[Zope-CVS] CVS: Products/ZCTextIndex - BaseIndex.py:1.11

Jeremy Hylton jeremy@zope.com
Fri, 17 May 2002 11:24:56 -0400


Update of /cvs-repository/Products/ZCTextIndex
In directory cvs.zope.org:/tmp/cvs-serv23017

Modified Files:
	BaseIndex.py 
Log Message:
Two changes and a question posing as a comment.

In unindex_doc() call _del_wordinfo() for each unique wid in the doc,
not for each wid.  Before we had WidCode and phrase searching,
_docwords stored a list of the unique wids.  The unindex code wasn't
updated when _docwords started storing all the wids, even duplicates.
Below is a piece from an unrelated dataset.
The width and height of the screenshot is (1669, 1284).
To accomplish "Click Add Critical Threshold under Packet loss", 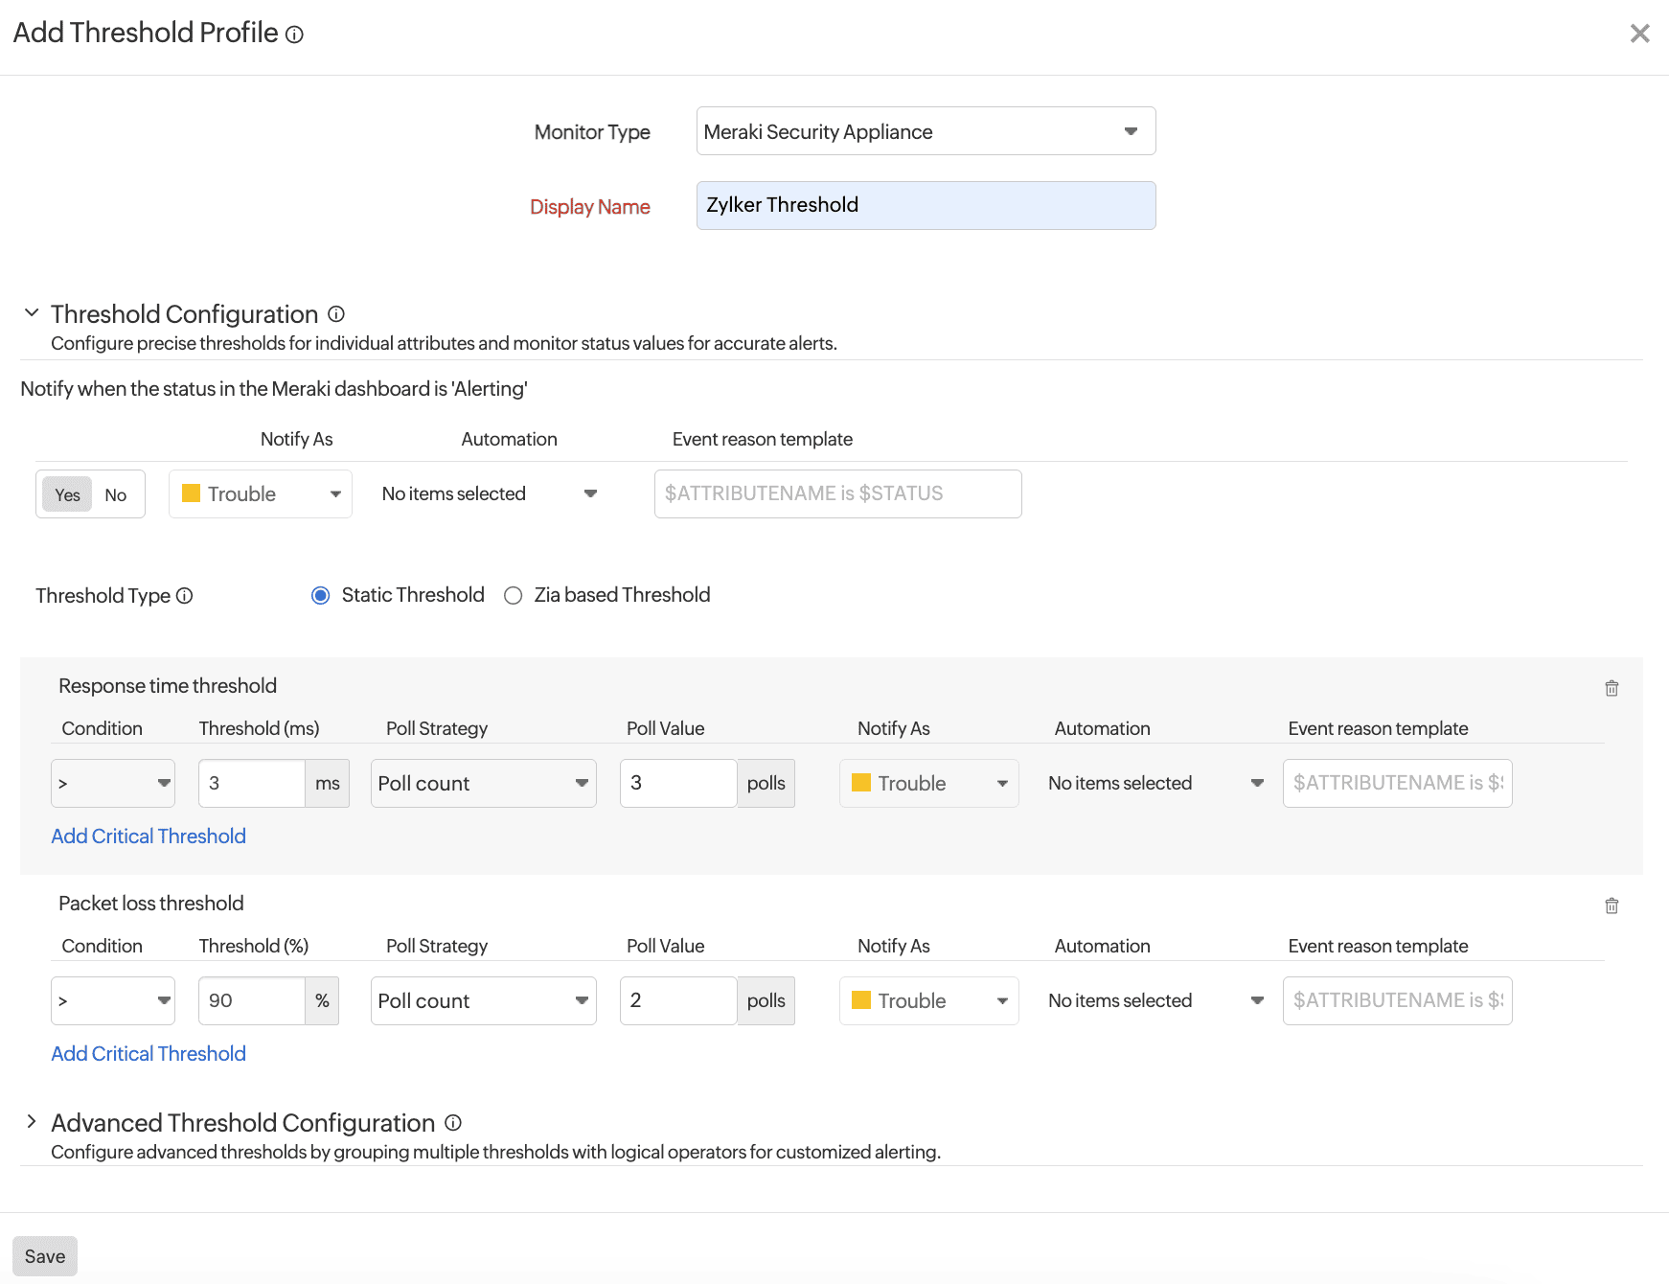I will [149, 1054].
Replace the try/except around __getitem__ in _add_wordinfo() with a
.get() call.

Add XXX comment about the purpose of the try/except(s) in
_del_wordinfo().  I suspect they only existed because _del_wordinfo()
was called repeatedly when a wid existed more than once.
 


=== Products/ZCTextIndex/BaseIndex.py 1.10 => 1.11 ===
     return int(f * scale + 0.5)
 
+def unique(l):
+    """Return a list of the unique elements in l."""
+    d = {}
+    for elt in l:
+        d[elt] = 1
+    return d.keys()
+
 class BaseIndex(Persistent):
 
     __implements__ = IIndex
@@ -108,7 +115,7 @@
 
     # A subclass may wish to extend or override this.
     def unindex_doc(self, docid):
-        for wid in self.get_words(docid):
+        for wid in unique(self.get_words(docid)):
             self._del_wordinfo(wid, docid)
         del self._docwords[docid]
         del self._docweight[docid]
@@ -184,9 +191,8 @@
         # space when it is live in memory.  An IIBTree stores two C
         # arrays of ints, one for the keys and one for the values.  It
         # holds upto 120 key-value pairs in a single bucket.
-        try:
-            map = self._wordinfo[wid]
-        except KeyError:
+        map = self._wordinfo.get(wid)
+        if map is None:
             map = {}
         else:
             # _add_wordinfo() is called for each update.  If the map
@@ -197,10 +203,19 @@
         self._wordinfo[wid] = map # Not redundant, because of Persistency!
 
     def _del_wordinfo(self, wid, docid):
+        # XXX Not clear if the try/excepts here are guarding against
+        # corrupt data structures or if it is possible for the index
+        # to get in a state where it thinks an entry exits for the
+        # wid, docid pair and it doesn't.
         try:
             map = self._wordinfo[wid]
+        except KeyError:
+##            print "No info for wid", wid
+            return
+        try:
             del map[docid]
         except KeyError:
+##            print "doc %s does not use %s" % (docid, wid)
             return
         if len(map) == 0:
             del self._wordinfo[wid]